You will learn how to be patient, concentrated and determined, while also exercising your problem-solving skills.

In addition, it exercises your reflexes and quick decision-making. Over time, you will overcome the fear of failure and set new and bigger goals. Conquering obstacles and setting the bar higher will give you an amazing boost of self-confidence and a sense of accomplishment.

Climbing Helps You Meet New People!

Climbing is not entirely an individual sport.

There is always someone who will spot you, help you with the equipment or just cheer you on.
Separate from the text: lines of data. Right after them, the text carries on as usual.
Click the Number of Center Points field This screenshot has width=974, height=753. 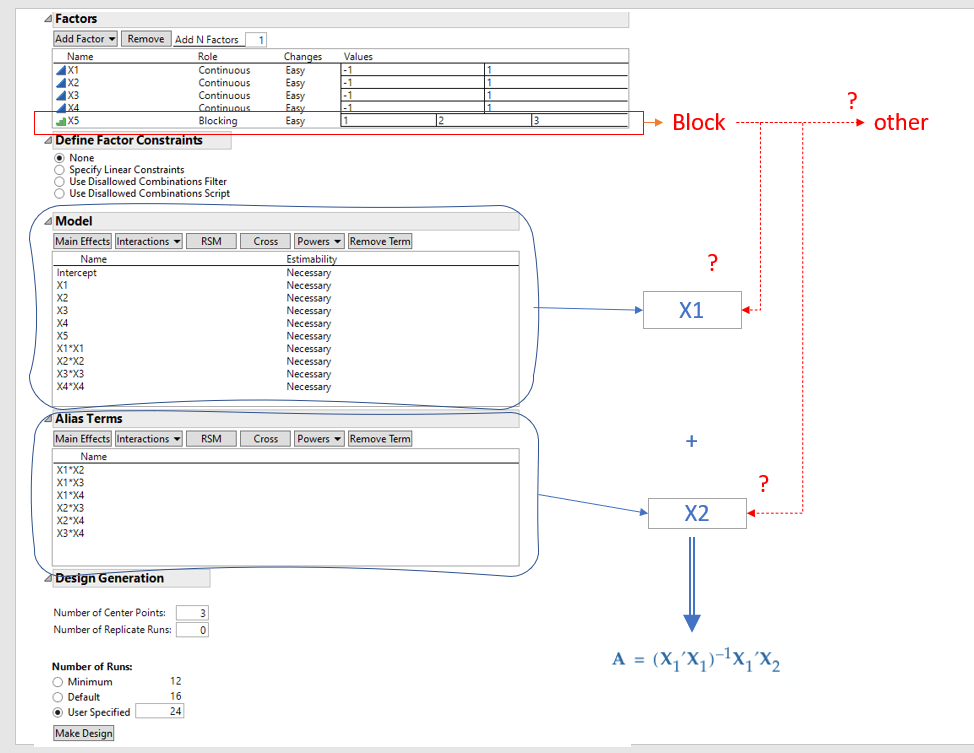(x=192, y=613)
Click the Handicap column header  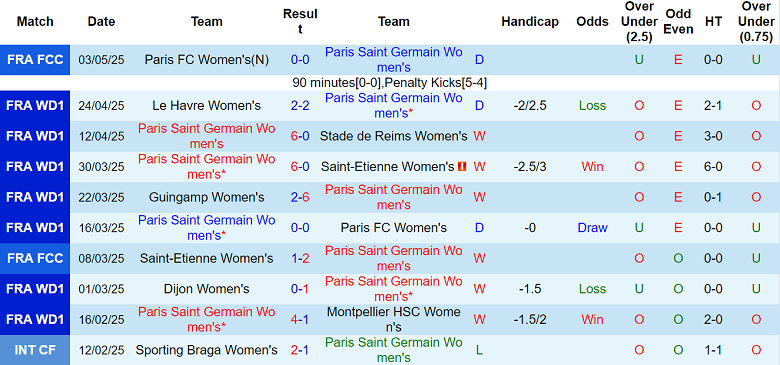[530, 22]
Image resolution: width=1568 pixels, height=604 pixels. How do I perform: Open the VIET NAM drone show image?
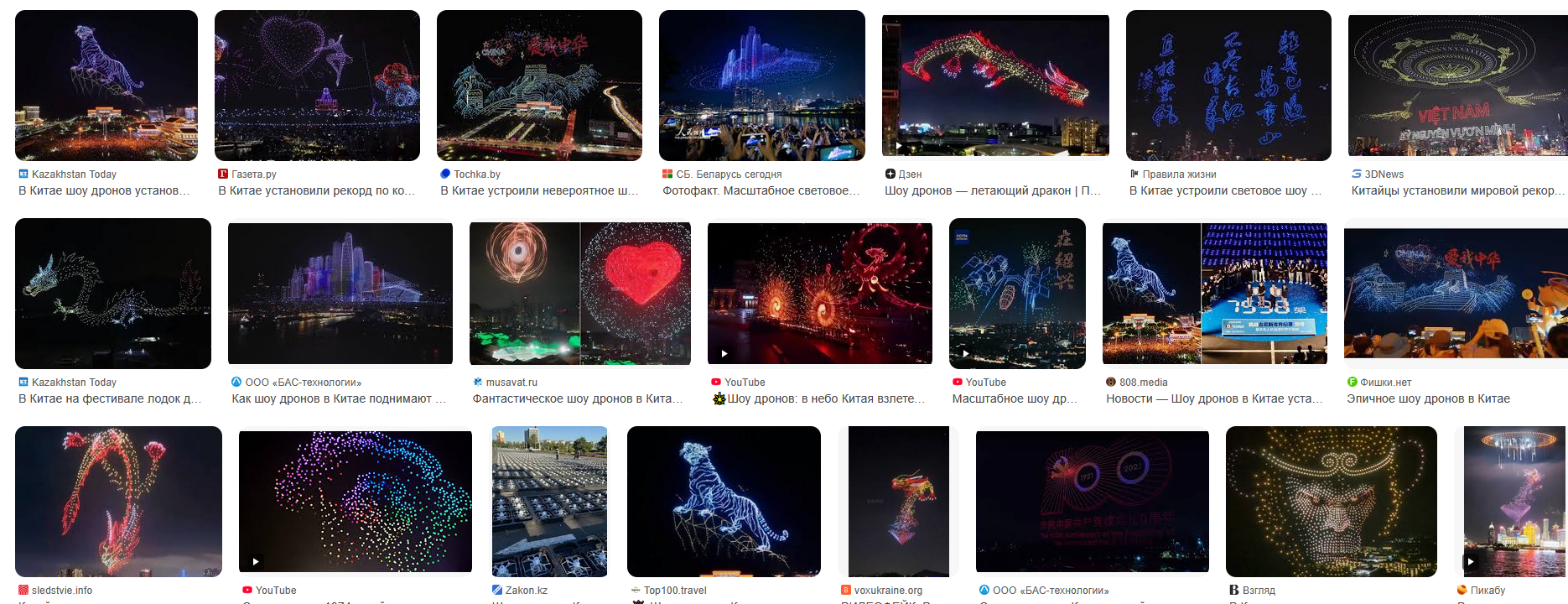click(x=1457, y=86)
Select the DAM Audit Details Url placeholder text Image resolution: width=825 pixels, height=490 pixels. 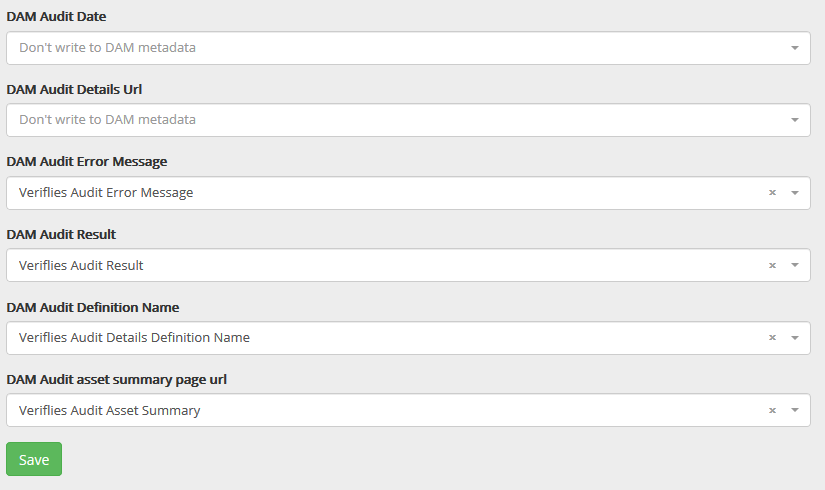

Climbing can connect people of different genders, ages, careers and life-styles, and soon, you will have new diverse friends to overcome challenges and share experiences with.

How to Workout to Get Ready for a Climb

If you want to be ready for mountain climbing or rock climbing, you’re going to need to be in a bit of shape first. Here are some exercises which will help you!

Make Sure to Warm Up

Before you do any exercises, make sure your rotator cuff (muscles that help stabilize your shoulder) are warm.

These exercises require very little equipment and very low weights—you just want to perform control movements that will warm up your muscles and get you ready for your climb or your workout.

Additional Information: Why You Need a Dynamic Warm Up Before Every Workout

Pull-ups

Pull-ups and pull-up variations are great exercises for climbing since they target all the large lateral muscles in your back that you use during a climb. You can find any appropriate surface (you don’t have to have a specialized pull-up bar) and start strengthening your muscles.

You start with regular pull-ups and slowly start to introduce other variations like chin-knuckle touches where you lift your chin to your left knuckles, return to starting position and repeat on the right.

You can also try this variation (favorite of Dwayne Johnson): pull yourself up quickly but lower your body back as slow as you can. Or you can try circular pull-ups in each direction.

See Also: Inverted Row, Pull-ups & Chin-ups Benefits and Differences

Planks

When climbing, you need strength to hold yourself up and support your weight, so it’s important to target everything from your shoulders to your core which is something you can do with planks. Perform the exercise like this: get into push-up position and keep balancing your weight on your palms and toes for as long as you can (or do it in sets of two minutes).

Make sure your head, shoulders, behind and heels make one straight line. As you boost your strength, you can even rise up onto your fingers to build hand strength for your rock climbing sessions.

After this exercise, you’ll be ready to hit all the best places to climb and conquer all the challenges. From Rumney, New Hampshire to Yosemite, California, no place will be unreachable for you!

Additional Reading: Alternatives to Crunches

Push-ups

This exercise is excellent for building your arms and shoulder strength which is something climbers can’t get enough. However, you can also try this amazing variation—push-up rows. Start in a push-up position resting on dumbbells and feet set wide apart.

Lower your body and after you push up, row one elbow back and bring your dumbbell towards your rib-cage. This push-up variation will target your pecs and triceps as well as your lats and biceps.

Do 10 to 15 reps and make sure to keep your core tight during your exercise.

Jump Squats

Don’t think climbing targets only your upper body, but it’s also great for your legs. You need good leg power for both climbing and falling as well as for dynamic moves, so try these exercises to strengthen your legs.

Start with jump squats that will allow you to build explosive power needed for jumps and more challenging bouldering problems. Just as high as you can every time for the best results!

You can also practice single-leg squats that work your glutes and your quads and practice your balance.

These are very good at simulating climbing positions and movements as you can expect to find yourself in need to extend your leg far in order to find a foothold.

Concluding Thoughts – Getting a Climbers Body

If you do all of these exercises, you’ll not only notice improvements in your climbing abilities but also notice your physique getting more muscular.